TEMPO.CO, Jakarta - Michael Bourke, psikolog yang juga ahli kriminal dari Amerika Serikat, mengatakan pedofil melihat anak-anak dengan cara berbeda. Ada yang melihat anak-anak hanya sebagai daging dan ingin mengambil kepuasan dari mereka. Ada juga tertarik pada anak karena melihat mereka sebagai makhluk paling ceria sehingga ingin menghancurkan sisa hidupnya.
"Mereka menikmati kehancuran manusia," katanya.
Psikolog Liza M. Djaprie mengatakan seseorang disebut pedofil jika mempunyai ketertarikan seksual terhadap anak-anak di bawah 13-14 tahun. "Seseorang dikatakan pelaku apabila ia berusia 16 tahun ke atas atau minimal lima tahun lebih tua daripada korbannya," ujar dia, kepada Tempo.
Baca juga: Bekal agar Anak Terhindar dari Pelecehan Seksual
Psikolog dari Klinik Kesehatan Jiwa Sanatorium Dharmawangsa, Jakarta, itu mengatakan pedofilia timbul dari banyak faktor. Bisa karena trauma setelah mengalami pelecehan seksual oleh orang yang lebih tua saat masih kecil, sehingga saat dewasa ia mengulangi apa yang pernah dialami.
Faktor lainnya adalah adanya pengalaman interpersonal yang buruk dari orang seusianya, atau sudah matang secara seksual sehingga tidak menemukan kenyamanan dalam berinteraksi dengan orang sepantaran. "Bisa juga karena anak-anak tak melakukan perlawanan dan hanya diam saja," kata Liza, 38 tahun.
Maraknya pemberitaan soal kejahatan pedofilia bisa ditanggapi secara salah oleh para orang tua.
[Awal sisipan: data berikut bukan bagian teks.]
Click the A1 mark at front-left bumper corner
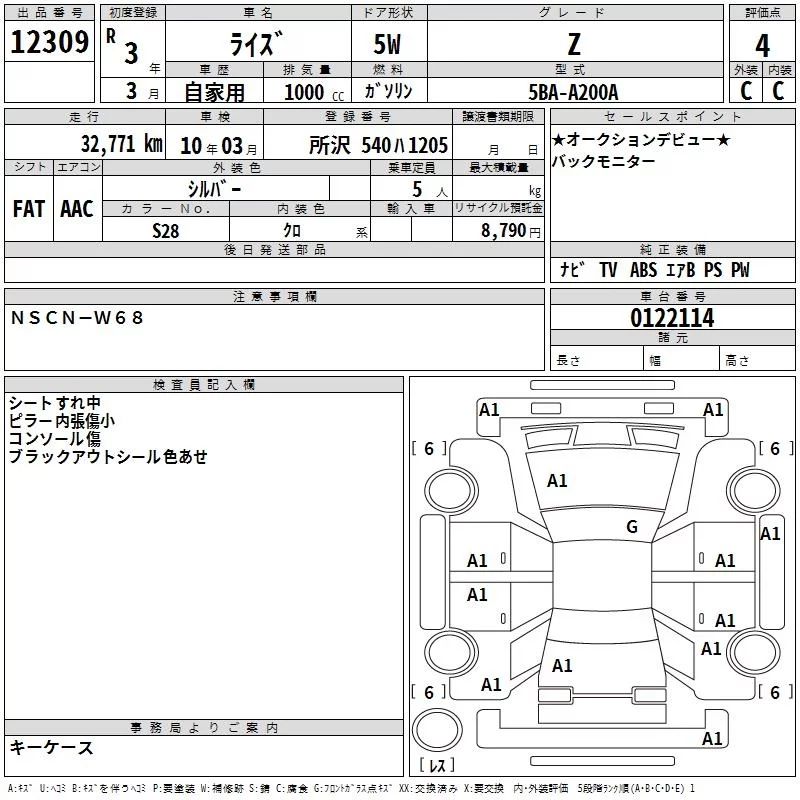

Kebanyakan dari mereka menjadi lebih protektif, bahkan melarang anaknya ke luar rumah. Menurut Liza, anak perlu dijaga, tapi jangan sampai dikekang. "Mendidik dan membesarkan anak seperti menanam benih," ujarnya. "Apa yang anak alami di masa kecil akan membentuk dirinya saat sudah besar."
Liza menyarankan agar para orang tua membentengi anak selangkah demi selangkah. Awalnya, si bocah perlu diperkenalkan untuk belajar menghadapi masalah, mengatasi konflik, dan mendeteksi bahaya. Saat anak terlalu dikekang dan ruang geraknya dibatasi, mereka akan kesulitan untuk mempelajari hal-hal tersebut.
"Jangan cepat mengkritik mereka. Nanti kalau anak ada masalah, ia malas bercerita karena berpikir akan disalahkan," kata dia.
Jika hubungan positif sudah terbangun, orang tua bisa memberi informasi soal pelecehan seksual. Anak, tutur Liza, wajib mengetahui bagian-bagian tubuhnya yang haram dilihat dan dipegang orang lain. Ada banyak video dan artikel yang bisa menjadi rujukan, termasuk dari Badan Kesejahteraan Anak-anak Perserikatan Bangsa-Bangsa (UNICEF). "Tapi jangan biarkan anak menonton sendiri," kata Liza.
Hal terpenting dalam penyampaian informasi tersebut adalah adanya diskusi antara anak dan orang tua. Terakhir, ini tidak berhubungan langsung dengan anak. Orang tua harus memastikan orang-orang terdekat dan lingkungan sekitar anak bebas dari ancaman kekerasan.